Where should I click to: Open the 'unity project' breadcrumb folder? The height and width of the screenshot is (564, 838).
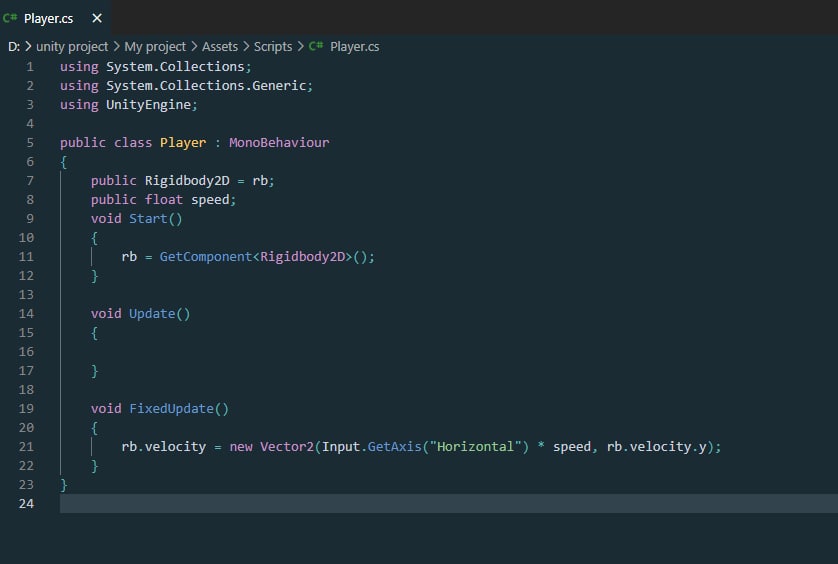tap(73, 46)
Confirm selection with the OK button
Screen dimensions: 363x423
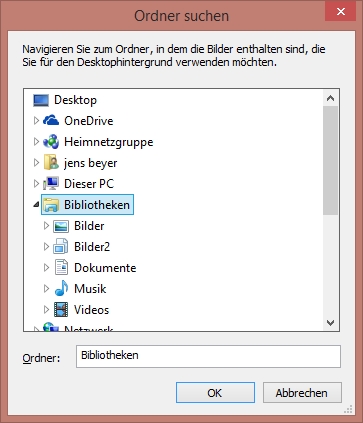point(215,393)
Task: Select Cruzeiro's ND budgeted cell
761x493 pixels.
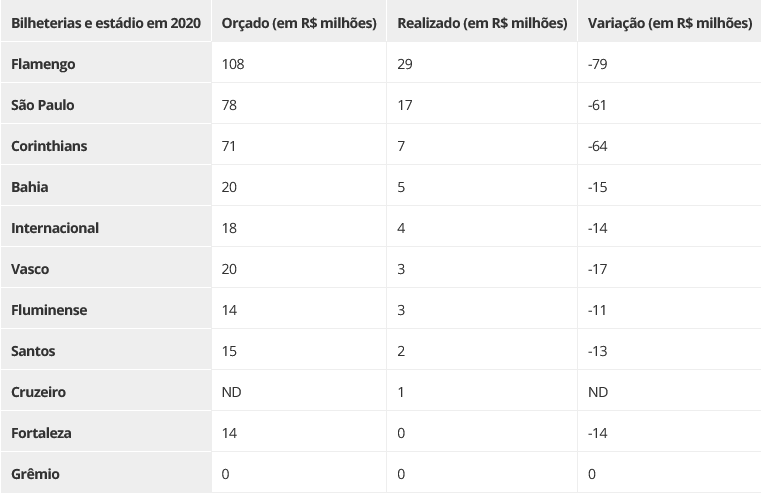Action: click(x=231, y=392)
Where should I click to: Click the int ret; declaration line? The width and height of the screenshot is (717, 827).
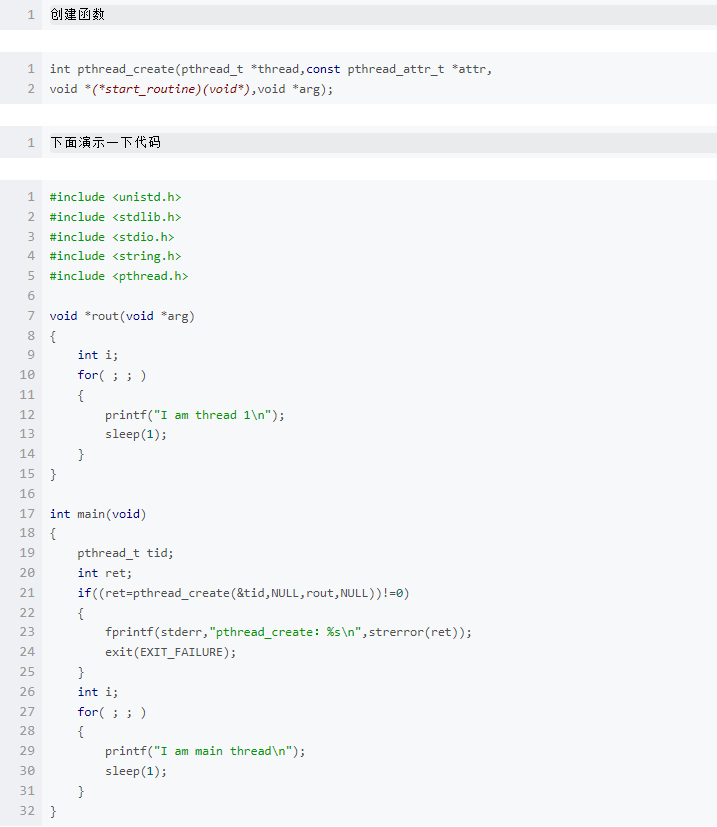[x=104, y=573]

┄┄┄┄┄┄┄┄┄┄

Task directions: Extract each line above that contains the string "Where", and reproduce those lines in full.

Task solution:
Where should I click to: Open the 'unity project' breadcrumb folder? The height and width of the screenshot is (564, 838).
Where should I click to: Click the int ret; declaration line? The width and height of the screenshot is (717, 827).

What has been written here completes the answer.